AVAILABLE DATA section start
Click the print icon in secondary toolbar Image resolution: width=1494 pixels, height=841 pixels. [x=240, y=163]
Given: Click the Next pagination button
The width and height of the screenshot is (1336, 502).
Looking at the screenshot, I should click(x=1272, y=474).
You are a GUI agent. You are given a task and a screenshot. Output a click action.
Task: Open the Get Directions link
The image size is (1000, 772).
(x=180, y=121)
AVAILABLE DATA section end
AVAILABLE DATA section start
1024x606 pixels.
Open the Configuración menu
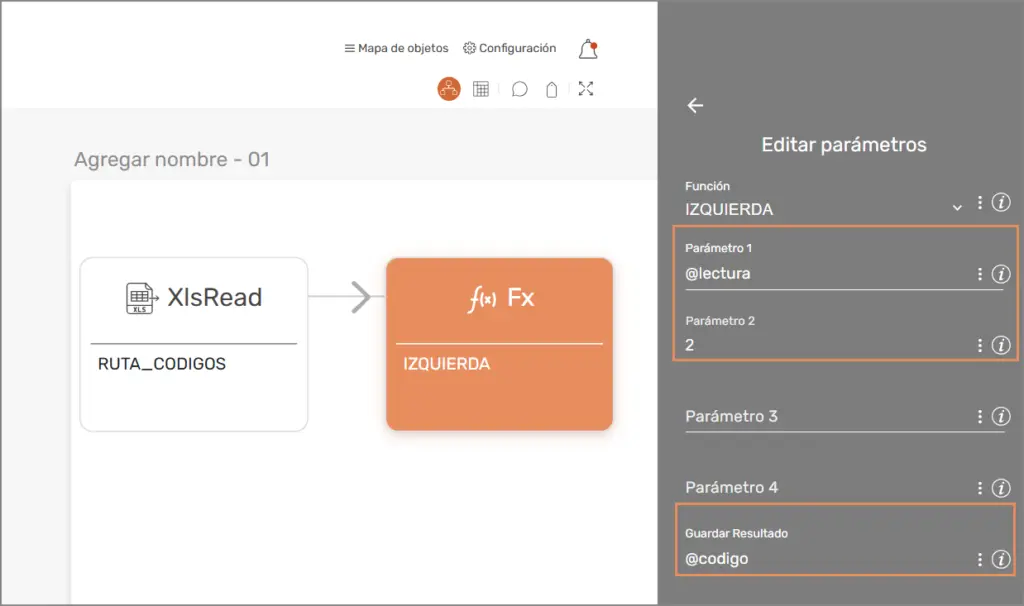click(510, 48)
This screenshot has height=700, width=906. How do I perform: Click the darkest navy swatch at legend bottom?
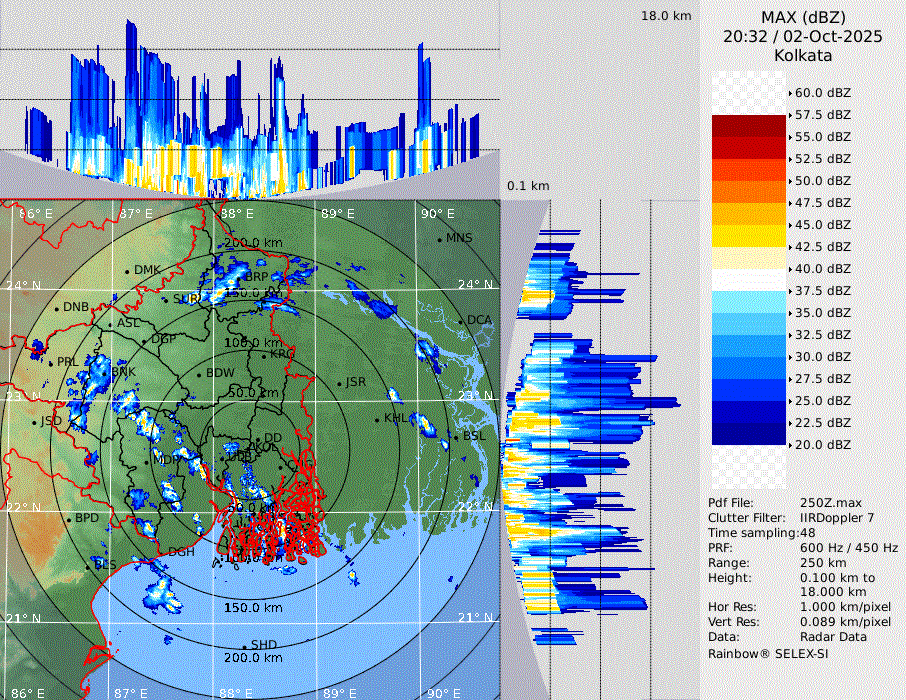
AVAILABLE DATA section end
EXERCISE DESCRIPTION => Wherever the string "pixels" appears in the listing above, show the whole line.

ANSWER SPACE =>
Click the print icon in secondary toolbar Image resolution: width=1494 pixels, height=841 pixels. [x=240, y=163]
1024x606 pixels.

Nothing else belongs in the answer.